Nonna Vittoria, 90 anni, e una bellissima bambina dalle trecce bionde

Vittoria Cancelli

Lo spunto per questa riflessione mi è dato da un episodio al quale ho assistito sabato 7 luglio. Sono stato a cena in un ristorante di Grumello con don Angelo e don Fabio, con i quali condivido il ministero e la vita comune a Grumello del Monte. Eravamo ospiti di Vittoria e della sua famiglia, che volevano festeggiare in particolare il compleanno del parroco don Angelo, che ricorre il 9 luglio.

Vittoria è un’istituzione nella nostra comunità parrocchiale: 90 anni, mente lucidissima, lettrice nella liturgia, mai assente agli incontri di formazione proposti dalla parrocchia e addirittura nelle parrocchie limitrofe o nel vicariato.
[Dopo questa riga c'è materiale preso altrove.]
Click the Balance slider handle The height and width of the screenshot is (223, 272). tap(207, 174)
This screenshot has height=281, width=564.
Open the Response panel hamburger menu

La serata è stata del tutto normale: una bella cena tra amici, con quattro chiacchiere e voglia di stare insieme.

Una normale cena al ristorante

Nell’assoluta normalità di questa serata, ho assistito a un episodio di una dolcezza talmente toccante che credo lo ricorderò sempre. Andiamo con ordine. Il locale, come prevedibile il sabato sera, è stracolmo. Ci sediamo al tavolo prenotato e prenotiamo le pietanze. Come sono solito fare, mi guardo in giro, tra una chiacchiera e l’altra. Dapprima saluto una ragazza dell’Oratorio che si trova a cena con alcune altre persone nello stesso locale. Poi, noto un passeggino: lo guardo con attenzione e vedo che ospita due cagnolini, non un bambino. Resto un po’perplesso, faccio qualche battuta e chiacchiero su questo con don Fabio, seduto alla mia sinistra, e la nipote di Vittoria. Mentre mangiamo, noto una tavolata con tante persone, proprio di fronte al nostro tavolo. A sinistra sono seduti i bambini delle famiglie presenti.
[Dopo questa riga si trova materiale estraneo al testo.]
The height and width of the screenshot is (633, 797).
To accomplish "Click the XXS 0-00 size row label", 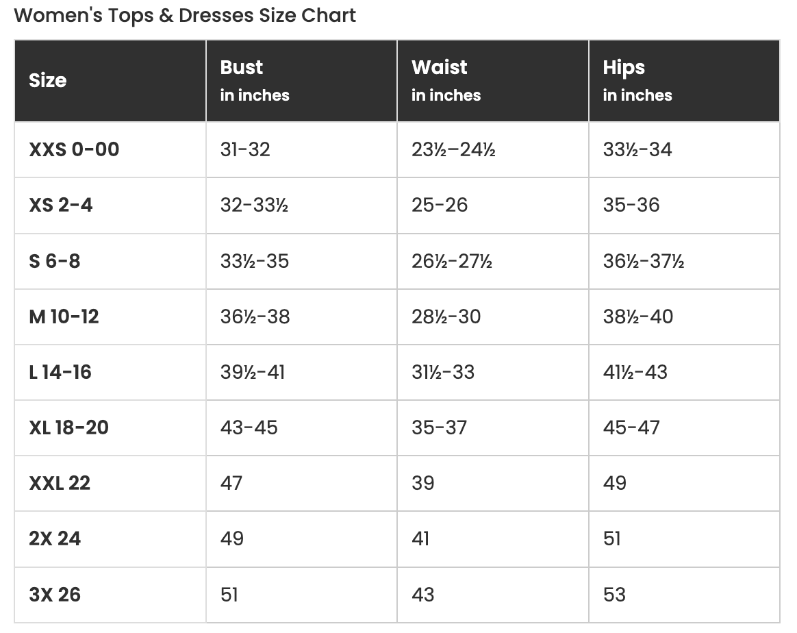I will [x=74, y=149].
Una bambina che ama le nonne e ama nonna Vittoria

Tra questi, proprio in linea con la mia posizione a tavola, c’è una bambina bellissima, sui cinque/sei anni al massimo, con i capelli biondi, due trecce ben fatte e con un vestito a fiori coloratissimo. È una bambina con la sindrome di Down. A un certo punto, vedo che la bambina fissa Vittoria e la indica, attirando l’attenzione della madre seduta al suo fianco. Ascolto quello che la madre dice alla bambina: “sì, sì, è una nonna, ma non possiamo disturbarla. Vedi? Sta mangiando!”. Niente da fare, la bambina insiste: vuole salutare Vittoria. La mamma cede, prende per mano la piccola e, forse un po’timorosa, si avvicina a Vittoria: “mi scusi, a questa bambina piacciono le nonne. Voleva salutarla…”. Vittoria si gira, sorride e abbraccia la piccola che ricambia senza esitazione; poi, assesta due baci, uno per ogni guancia, alla piccola, sussurrando: “grazie, grazie”. La mamma ringrazia sorridendo e torna con la bambina al suo posto. Per tutto il resto della cena quella bambina ha continuato a guardare Vittoria e a sorridere. Un sorriso di una tenerezza indimenticabile.

A proposito di disabilità e di accoglienza

Tornato a casa, mi frullano per la testa tanti pensieri. Penso alla cronaca recente della nostra terra, con le due adolescenti che hanno irriso pesantemente un ragazzo diversamente abile che camminava con la mamma; penso alle ore passate a studiare il concetto di integrazione sui manuali di pedagogia speciale all’Università; penso a Pietro, ragazzo di vent’anni anch’egli con la sindrome di Down che mi aspetta la mattina al CRE nella cucina dell’Oratorio e ripete il suo solito rito: quando arrivo, appoggia il coltello con cui taglia il pane (Pietro ha studiato alla scuola alberghiera), viene ad abbracciarmi dicendo “il mio don” e riprende il suo compito che svolge con una precisione impressionante.

Quanto abbiamo da imparare da queste persone! Mi accorgo una volta di più di quanto sia inutile la ripetizione di quell’insopportabile cantilena: “Poverini, poverini, poverini”. Poverini siamo noi, se non sappiamo cogliere i gesti d’amore che caratterizzano queste persone, se continuiamo a ritenere che l’integrazione sia una sorta  di buonismo con cui fingere di accogliere chi ha abilità diverse dalle nostre per via di patologie fisiche o psichiche. Io sabato sera ho assistito a un gesto d’amore da cui io, cristiano, prete, ho solo da imparare. Ringrazio il Signore, che alla dolcezza di Vittoria ha voluto donare un gesto di tenerezza così grande da parte di una sua piccola amica.